> [LIST OF TASKS]
1 > Summarize the passage on HC-1119 in two sentences.
2 > Continue the passage on HC-1119 after its final sentence.

> [GIVEN PASSAGE]
- Opening Delimiter -

HC-1119 is a new second-generation AR antagonist that has been used in clinical trials to treat prostate cancer [29, 30]. Although lacking sufficient pharmacokinetics data, the effective concentrations of HC-1119 for inhibiting AR function are 0.5 µM in Hs578T cells and 10 µM in SUM159PT cells, which are much lower than the 4 to 50 µM of the regular Enzalutamide  and the 25 µM to 10 mM of bicalutamide used for TNBC cells [32, 33, 34]. The usage of lower dose may help to reduce side effects.
We found that HC-1119 treatment could inhibit DHT-promoted migration and invasion capabilities of the AR-positive TNBC cells, and this inhibition might be a consequence of reduced EMT plasticity of these TNBC cells. Previous studies have shown that DHT-activated AR interacts with demethylase LSD1 to repress E-cadherin transcription and upregulate vimentin transcription in the ER and AR positive MCF7 breast cancer cells, leading to EMT that increases cell migration and invasion . Furthermore, AR activation can enhance the viability of cancer stem-like cells (CSCs) through an androgen paracrine action, and also facilitates the steaminess features of AR-positive cancer cells . Our results indicate that HC-1119 could be an effective AR inhibitor to suppress androgen-promoted migration and invasion of AR-positive TNBCs.

- Closing Delimiter -

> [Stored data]
- Opening Delimiter -

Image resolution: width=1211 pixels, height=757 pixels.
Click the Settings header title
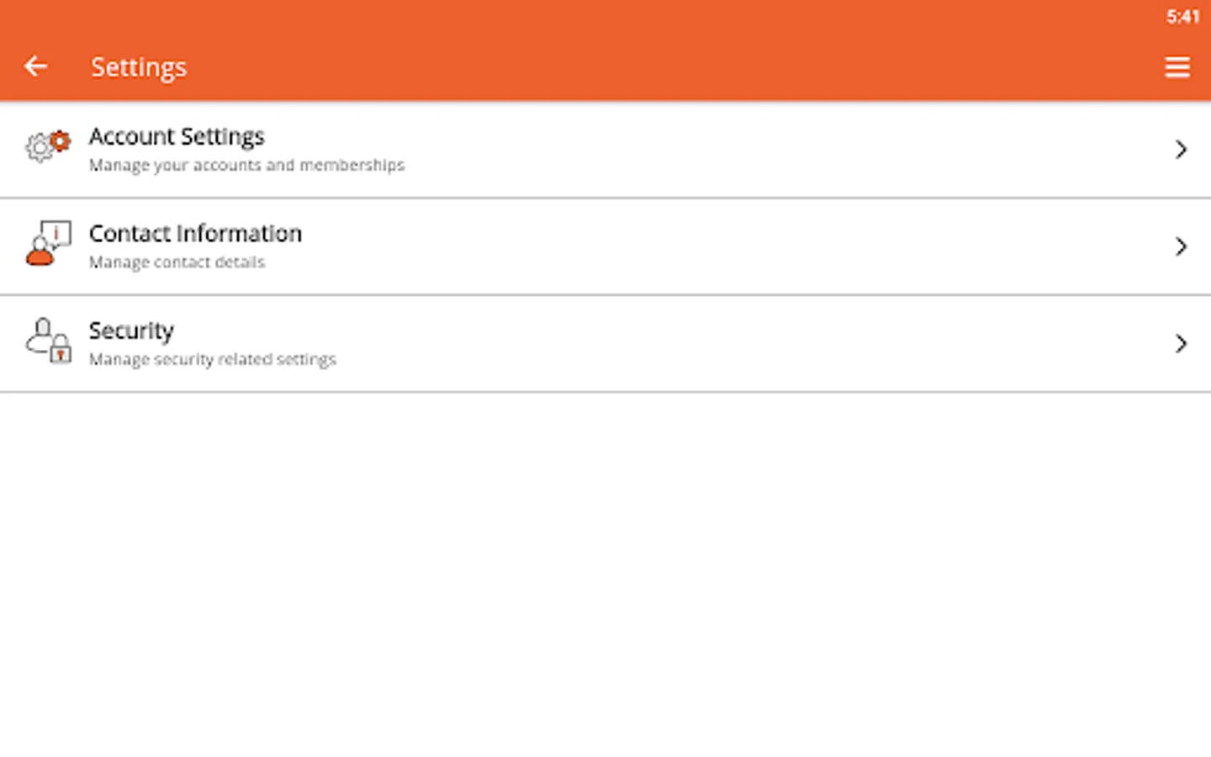pos(139,66)
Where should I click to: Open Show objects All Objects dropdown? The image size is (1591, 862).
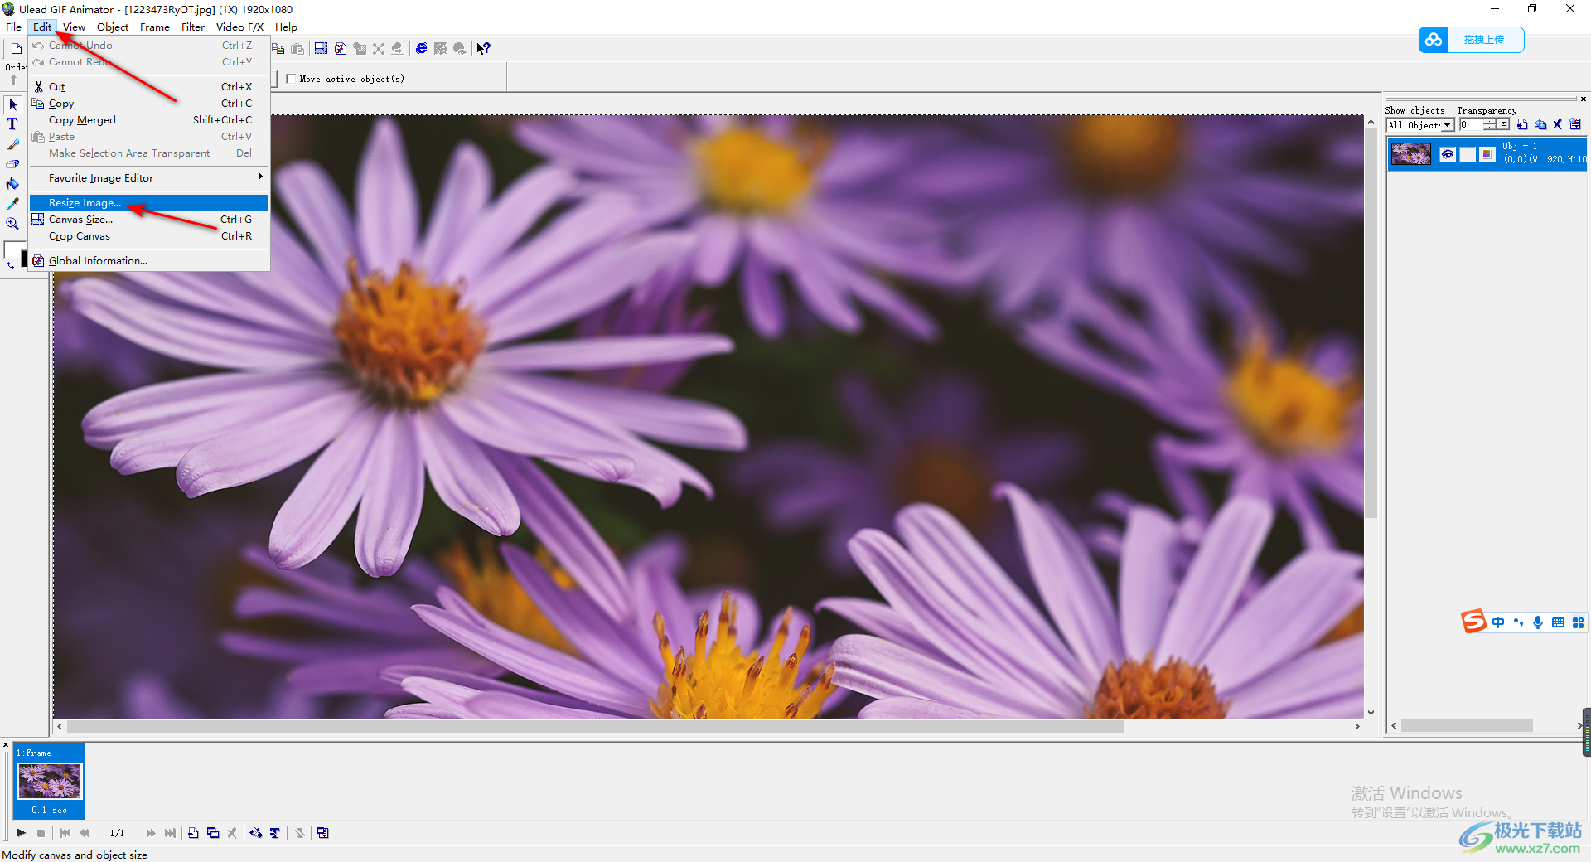point(1448,125)
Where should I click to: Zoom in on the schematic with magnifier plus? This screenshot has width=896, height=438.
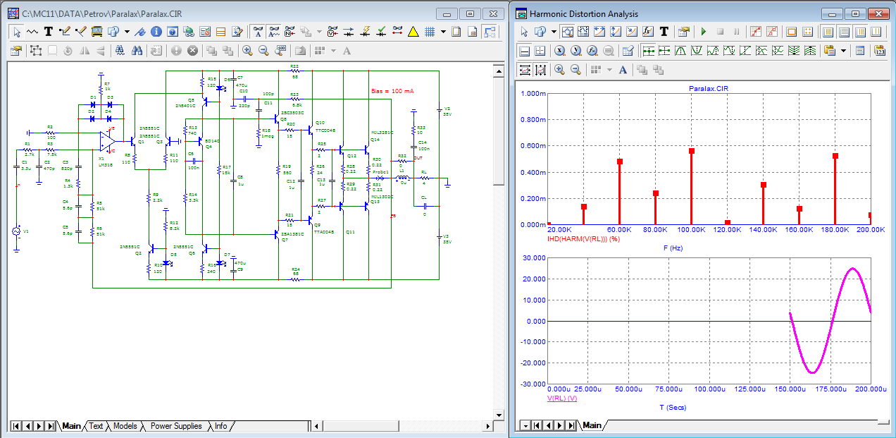[x=247, y=51]
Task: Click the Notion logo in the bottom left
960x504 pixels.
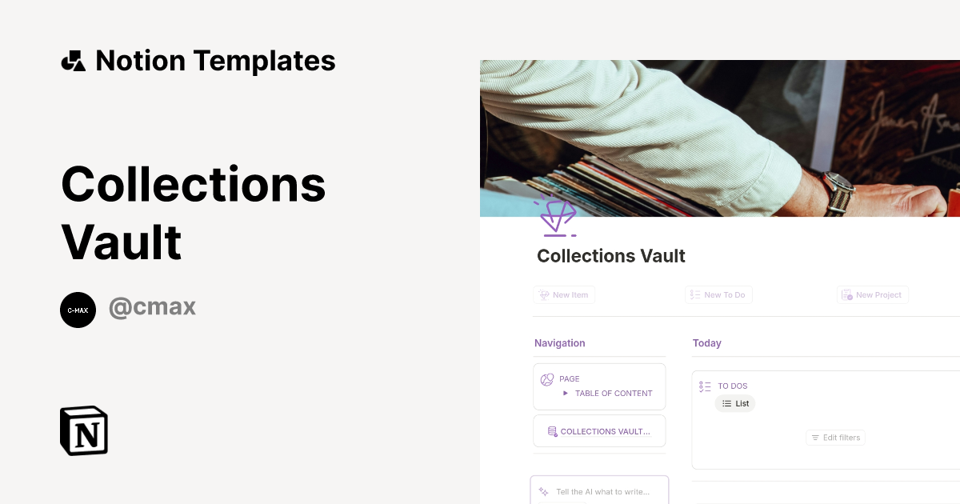Action: (x=84, y=430)

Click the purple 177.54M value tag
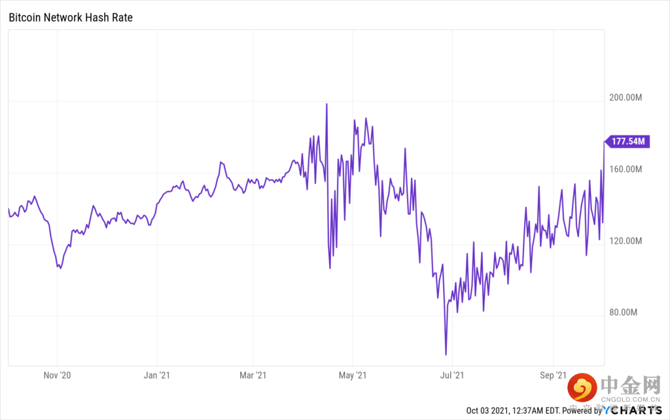tap(628, 141)
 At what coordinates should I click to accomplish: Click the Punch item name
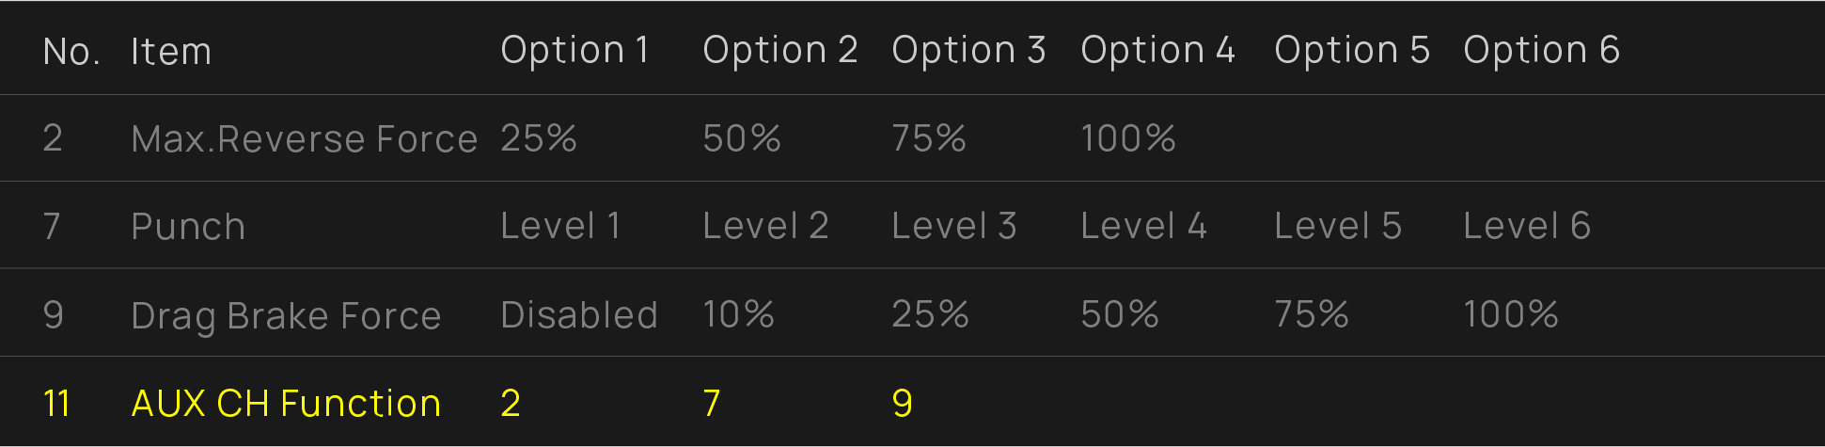pyautogui.click(x=188, y=226)
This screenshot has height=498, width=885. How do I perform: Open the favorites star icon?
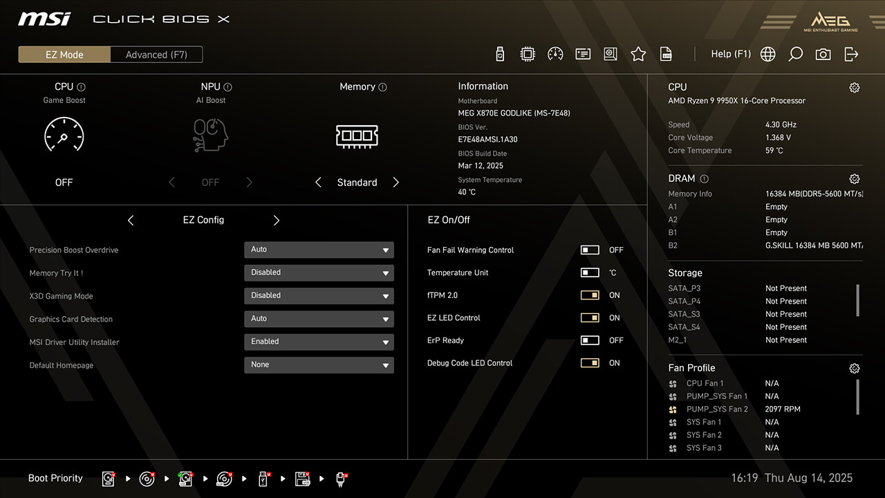(638, 54)
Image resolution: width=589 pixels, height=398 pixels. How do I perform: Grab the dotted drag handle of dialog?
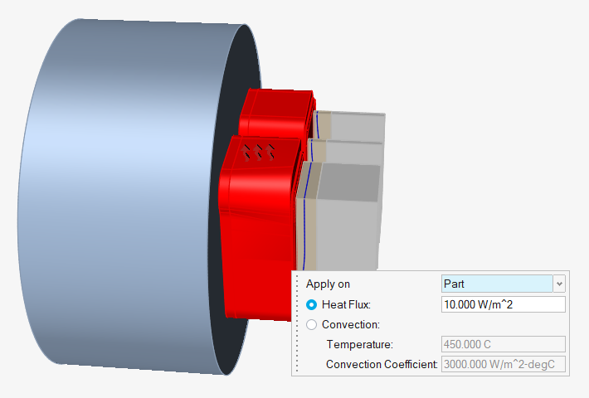coord(297,323)
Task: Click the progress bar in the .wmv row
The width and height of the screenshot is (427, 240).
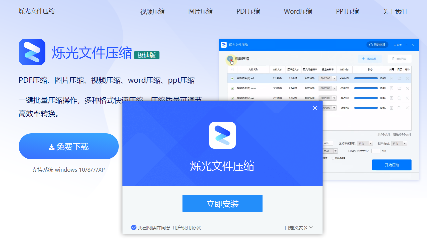Action: tap(366, 88)
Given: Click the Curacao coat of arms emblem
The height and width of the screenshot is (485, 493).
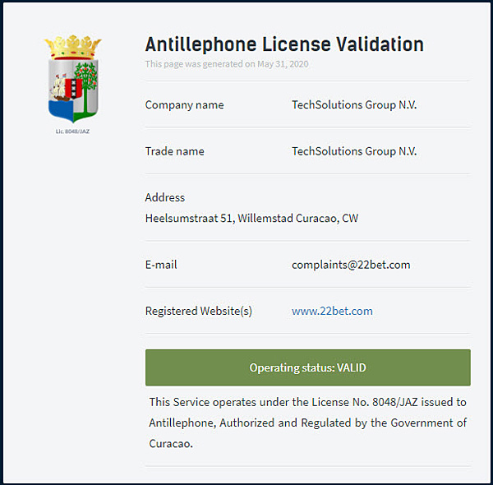Looking at the screenshot, I should pos(73,79).
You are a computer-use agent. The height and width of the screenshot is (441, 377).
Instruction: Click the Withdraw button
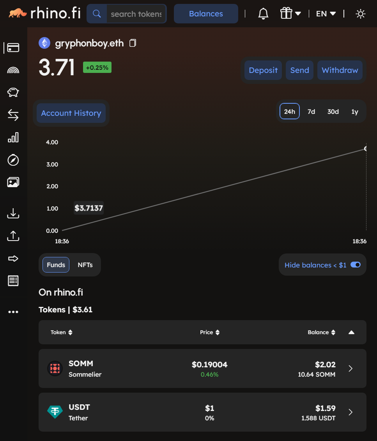click(x=340, y=70)
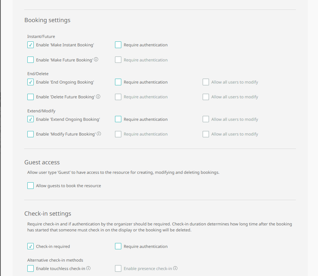Enable Allow guests to book the resource
The height and width of the screenshot is (276, 318).
31,185
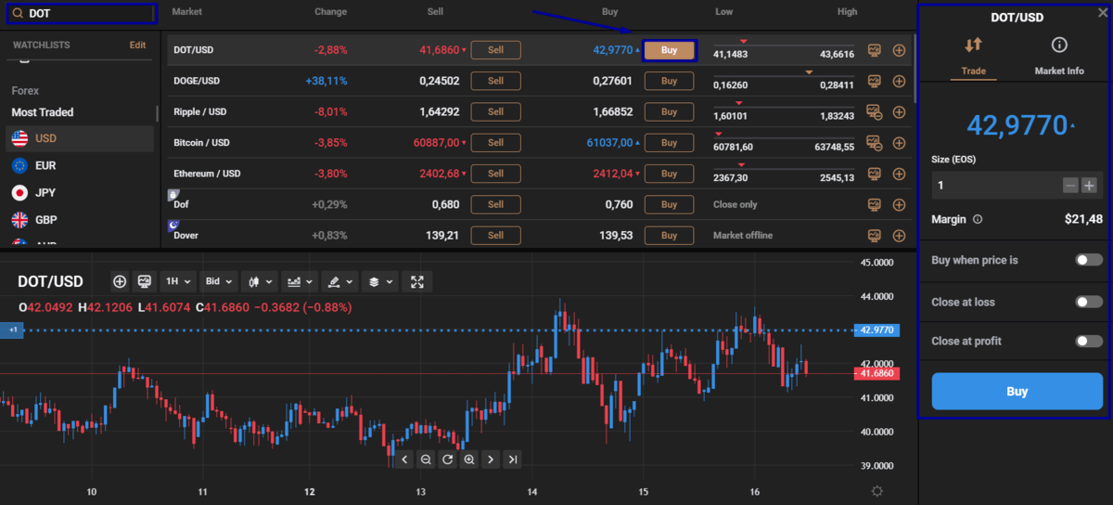
Task: Open chart settings gear icon
Action: 877,490
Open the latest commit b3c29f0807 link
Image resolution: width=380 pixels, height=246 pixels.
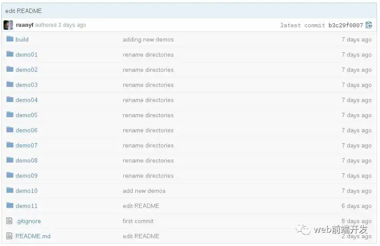(345, 26)
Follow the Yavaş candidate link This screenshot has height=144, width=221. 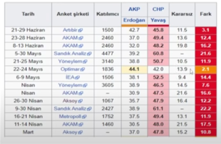tap(158, 20)
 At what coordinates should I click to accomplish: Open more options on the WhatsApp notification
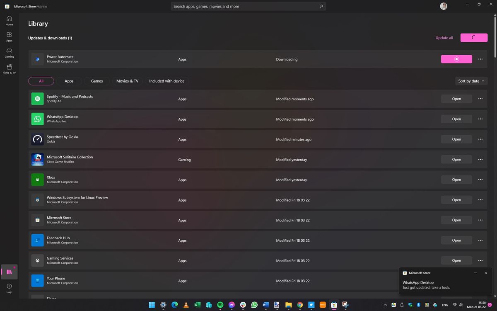point(475,273)
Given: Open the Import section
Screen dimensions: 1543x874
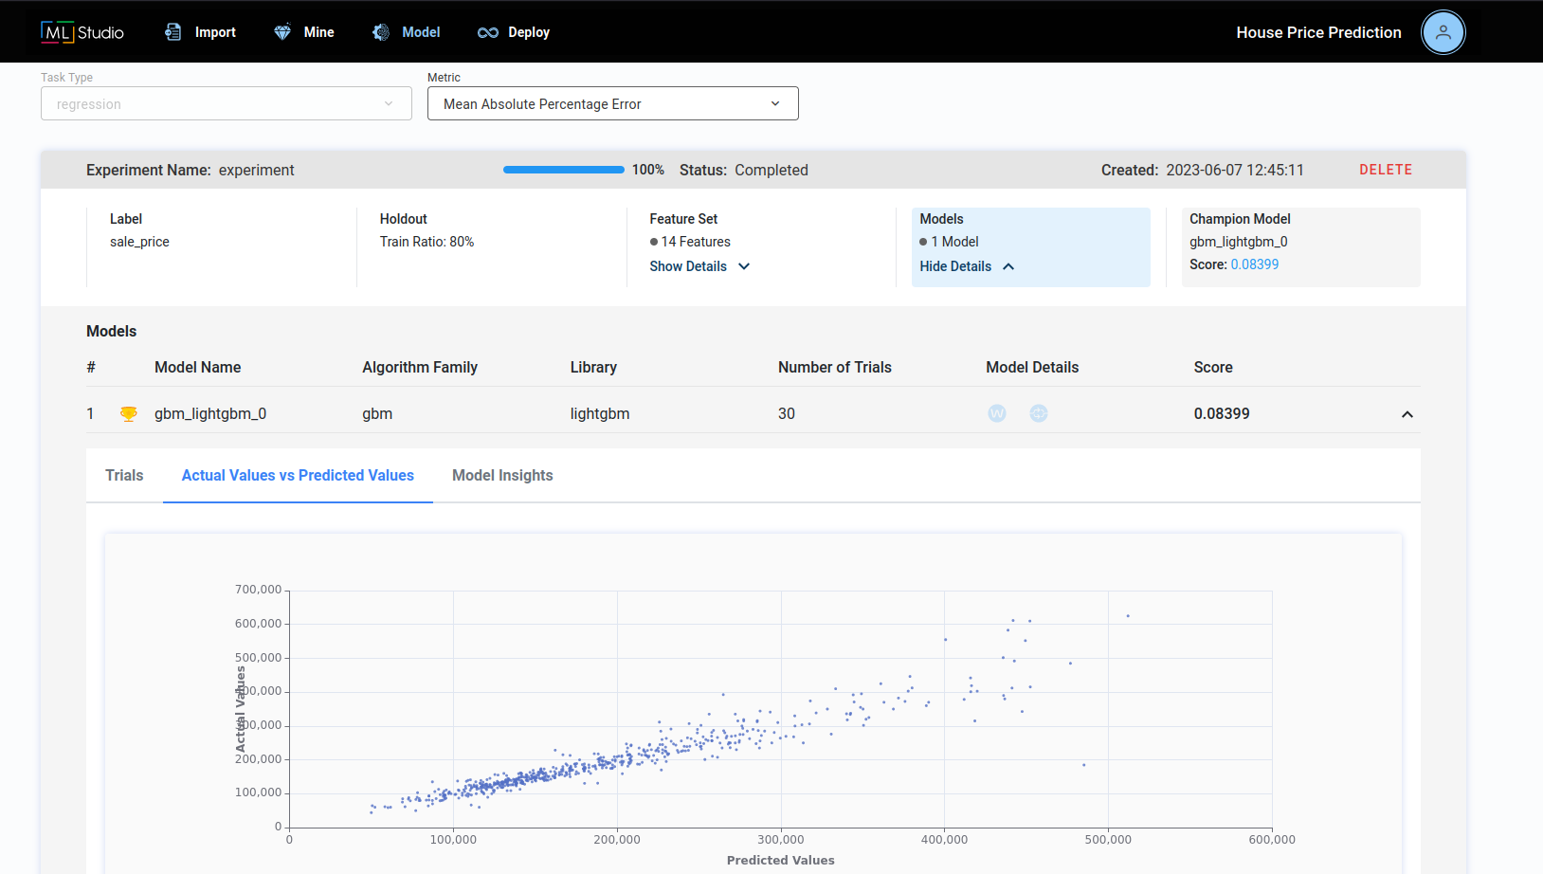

- Closing Delimiter -

> [RESPONSES FOR EACH TASK]
1 > HC-1119 is a second-generation AR antagonist used in clinical trials for prostate cancer. It inhibits AR function in TNBC cells at concentrations much lower than those of enzalutamide and bicalutamide, and it suppressed DHT-promoted migration and invasion of AR-positive TNBC cells, possibly by reducing their EMT plasticity.

2 >
HC-1119 at a dose of 7 mg/kg given to mice every 2 days could reduce DHT-promoted metastasis of TNBC cells in vivo. Early studies showed that testosterone levels are fluctuating, and plasma concentration of DHT is maintained in a dynamic balance during menstrual cycle, which is higher in premenopause women and lower in postmenopause women [35, 36]. Hence, it should be meaningful to examine plasma concentration of DHT (PC-DHT) routinely in TNBC patients. Furthermore, since the DHT-induced nuclear translocation of AR is a key step for AR signaling to promote metastasis of TNBC [8, 9], the ratio of nuclear AR to cytoplasmic AR, together with the PC-DHT, may be used to assess whether a patient with AR-positive TNBC is sensitive to HC-1119 treatment and can receive benefits from HC-1119 treatment.
It is known that DHT binds and activates AR, which in turn increases AR protein through multiple pathways [37, 38, 39, 40]. Our results suggest that HC-1119 can completely block the increase in AR protein induced by DHT, indicating that HC-1119 can effectively suppress AR function in TNBC cells. In addition, our assays suggest that either DHT or HC-1119 treatment did not significantly alter the proliferation or apoptosis of TNBC cells (data not shown), suggesting that AR function is not essential for the growth or survival of TNBC cells. A previous study also demonstrated that DHT treatment of the patient-derived xenografts developed from patients with AR-positive TNBCs mainly inhibits EMT, angiogenesis, and WNT/β-catenin signaling .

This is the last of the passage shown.